Cache volumes

Cache volumes are external volumes attached to hosted agent instances. These volumes are attached on a best-effort basis depending on their locality, expiration and current usage, and therefore, should not be relied upon as durable data storage.

By default, cache volumes:

  • Are disabled, although you can enable them by providing a list of paths to cache at the pipeline- or step-level.
  • Are scoped to a pipeline and are shared between all steps in the pipeline.

Cache volumes act as regular disks with the following properties:

  • The volumes use NVMe storage, delivering high performance.
  • The volumes are formatted as a regular Linux filesystem (e.g. ext4)—therefore, these volumes support any Linux use-cases.

Cache configuration

Cache paths can be defined in your pipeline.yml file. Defining cache paths for a step will implicitly create a cache volume for the pipeline.

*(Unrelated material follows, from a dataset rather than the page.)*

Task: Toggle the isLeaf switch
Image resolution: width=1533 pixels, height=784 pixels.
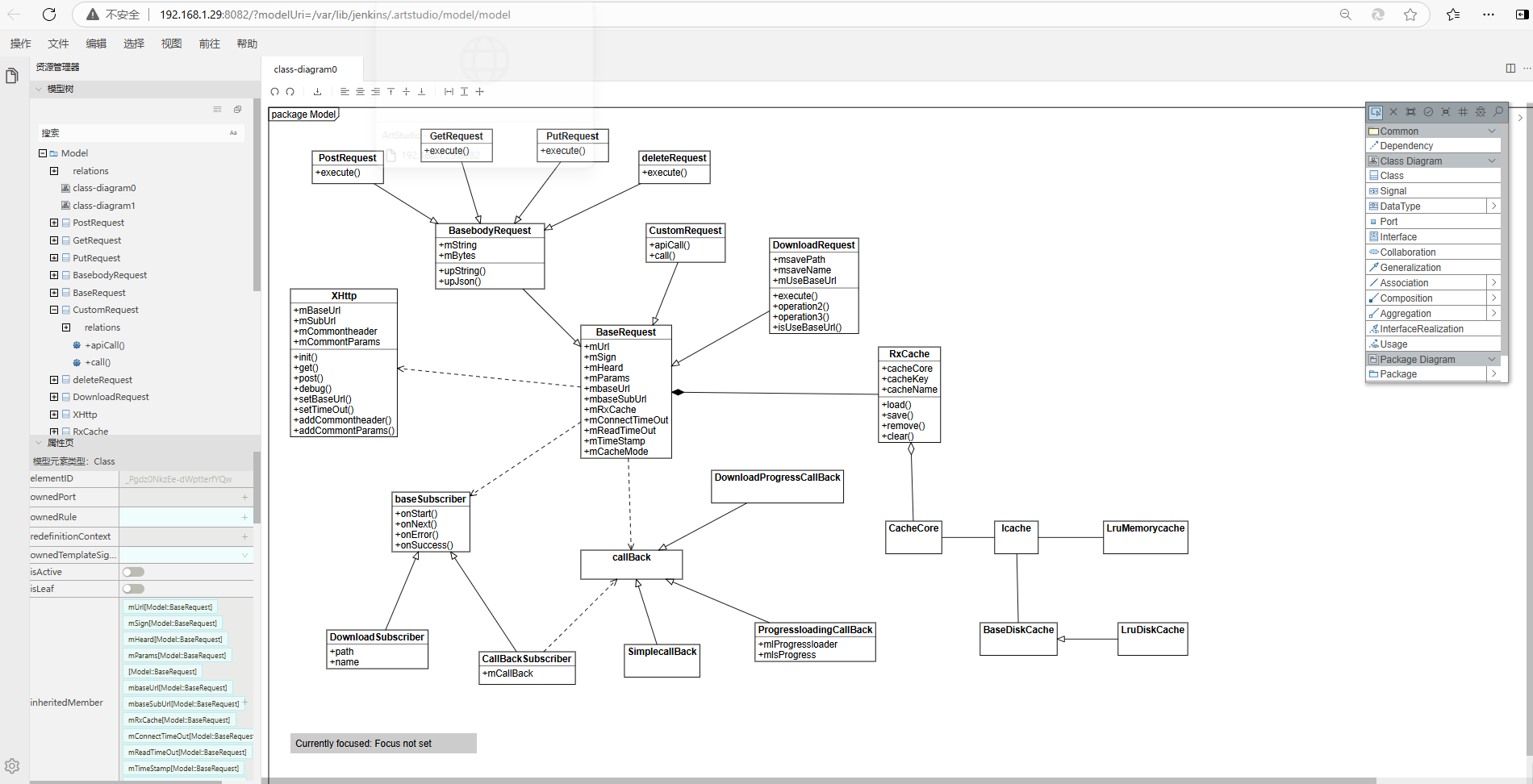Action: click(x=133, y=589)
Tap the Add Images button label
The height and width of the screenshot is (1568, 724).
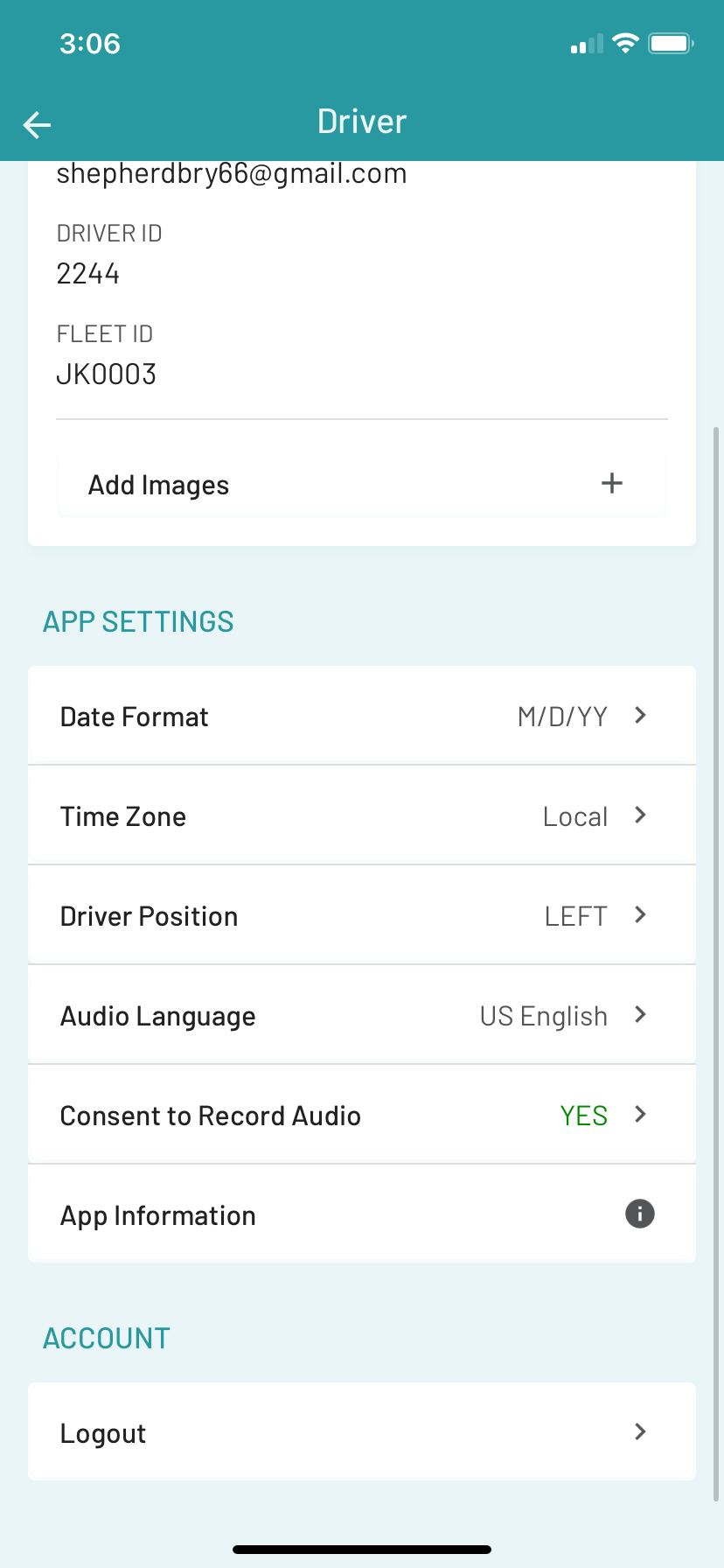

When cache paths are defined, the cache volume is mounted under /cache in the agent instance. The agent links subdirectories of the cache volume into the paths specified in the configuration. For example, defining cache: "node_modules" in your pipeline.yml file will link ./node_modules to /cache/bkcache/node_modules in your agent instance.

Custom caches can be created by specifying a name for the cache, which allows you to use multiple cache volumes in a single pipeline.

When requesting a cache volume, you can specify a size. The cache volume provided will have a minimum available storage equal to the specified size. In the case of a cache hit (most of the time), the actual volume size is: last used volume size + the specified size.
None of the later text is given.